I should start with some sympathy. As you might’ve already read in our Call of Duty: Modern Warfare 3 campaign review, this 2023 reboot has, reportedly, been developed in about half the time of a usual Call of Duty. It was also reliably reported to have started life as a mere expansion for last year’s also-rebooted Modern Warfare 2, rather than a full game (vaguely rebuked by Sledgehammer studio head Aaron Halon). And its developers have, we’re told, been made to work evenings and weekends in the weeks leading up to its release. All of this shows; none of it is its developers’ fault.
Call of Duty: Modern Warfare 3 reviewDeveloper: SledgehammerPublisher: ActivisionPlatform: Played on PS5Availability: Out now on PS4, PS5, Xbox One, Xbox Series X/S, and PC (Steam, Battle.net
But this is the worst Call of Duty in some time. Its typical prestige, mega-budget gloss and fastidious attention to the craft – whatever you may think of that craft itself – is either missing in action or otherwise overshadowed. It’s a game towered over by an amalgamation of the series’ worst tendencies – no, more than that, by an entire industry’s worst tendencies – a position from which no amount of retro multiplayer map nostalgia and battle pass tat can help it emerge.
As ever with modern Call of Duty, the new Modern Warfare 3 comes in a few parts, assembled clumsily – and, honestly, bafflingly, at least to me – in a kind of perpetual launcher dubbed CoD HQ. For your 70 smackers you’ll get an all-new single-player campaign, more of the same traditional multiplayer, and a freshly resurrected Zombies mode.

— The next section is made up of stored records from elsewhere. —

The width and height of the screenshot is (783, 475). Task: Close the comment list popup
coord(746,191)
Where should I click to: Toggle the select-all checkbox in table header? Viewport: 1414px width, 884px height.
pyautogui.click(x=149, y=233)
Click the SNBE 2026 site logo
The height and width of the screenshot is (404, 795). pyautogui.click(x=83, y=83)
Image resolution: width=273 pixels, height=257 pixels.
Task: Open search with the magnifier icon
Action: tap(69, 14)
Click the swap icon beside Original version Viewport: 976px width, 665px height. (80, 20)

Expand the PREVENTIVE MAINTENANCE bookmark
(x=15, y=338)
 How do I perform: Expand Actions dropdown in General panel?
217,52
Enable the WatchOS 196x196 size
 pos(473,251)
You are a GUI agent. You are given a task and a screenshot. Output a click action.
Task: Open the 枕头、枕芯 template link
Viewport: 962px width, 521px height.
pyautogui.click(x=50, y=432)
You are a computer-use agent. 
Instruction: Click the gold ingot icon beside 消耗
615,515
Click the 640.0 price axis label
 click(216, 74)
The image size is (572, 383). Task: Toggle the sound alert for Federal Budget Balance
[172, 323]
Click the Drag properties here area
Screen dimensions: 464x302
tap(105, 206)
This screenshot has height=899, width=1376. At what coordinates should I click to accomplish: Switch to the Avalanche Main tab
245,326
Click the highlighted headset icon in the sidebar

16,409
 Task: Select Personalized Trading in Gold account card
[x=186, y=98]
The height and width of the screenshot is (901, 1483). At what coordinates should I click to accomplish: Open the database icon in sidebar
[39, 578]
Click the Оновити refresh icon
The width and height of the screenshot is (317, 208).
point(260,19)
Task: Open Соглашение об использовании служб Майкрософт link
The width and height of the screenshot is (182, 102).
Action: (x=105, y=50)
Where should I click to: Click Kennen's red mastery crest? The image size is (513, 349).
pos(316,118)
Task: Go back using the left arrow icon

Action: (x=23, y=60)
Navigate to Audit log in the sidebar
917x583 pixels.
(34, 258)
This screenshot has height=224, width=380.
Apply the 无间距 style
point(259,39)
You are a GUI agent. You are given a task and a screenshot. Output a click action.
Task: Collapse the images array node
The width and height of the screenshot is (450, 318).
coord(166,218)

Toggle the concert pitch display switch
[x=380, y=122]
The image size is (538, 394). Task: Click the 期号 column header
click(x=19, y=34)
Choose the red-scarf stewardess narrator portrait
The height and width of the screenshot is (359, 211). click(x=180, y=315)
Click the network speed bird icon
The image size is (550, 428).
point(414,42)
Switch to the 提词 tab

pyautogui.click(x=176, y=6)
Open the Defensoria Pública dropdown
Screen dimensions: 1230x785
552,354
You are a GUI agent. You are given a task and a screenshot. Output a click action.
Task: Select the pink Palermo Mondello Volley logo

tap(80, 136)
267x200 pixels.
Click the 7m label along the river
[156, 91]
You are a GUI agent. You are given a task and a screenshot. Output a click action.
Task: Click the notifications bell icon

The campaign, as we’ve talked about in more depth in our MW3 campaign review, is a disappointment this year. Its new open play area missions, which present you with a mix of Far Cry-style outpost sieges, Hitman-style assassination play areas or more linear, but strangely metroidvania-like, quests that see you carry freshly looted gear into new playthroughs, pale in comparison to the more open-ended games that inspired it. They underwhelm from every angle, from their deeply limited stealth mechanics to the lack of playfulness and invention in the overall level design.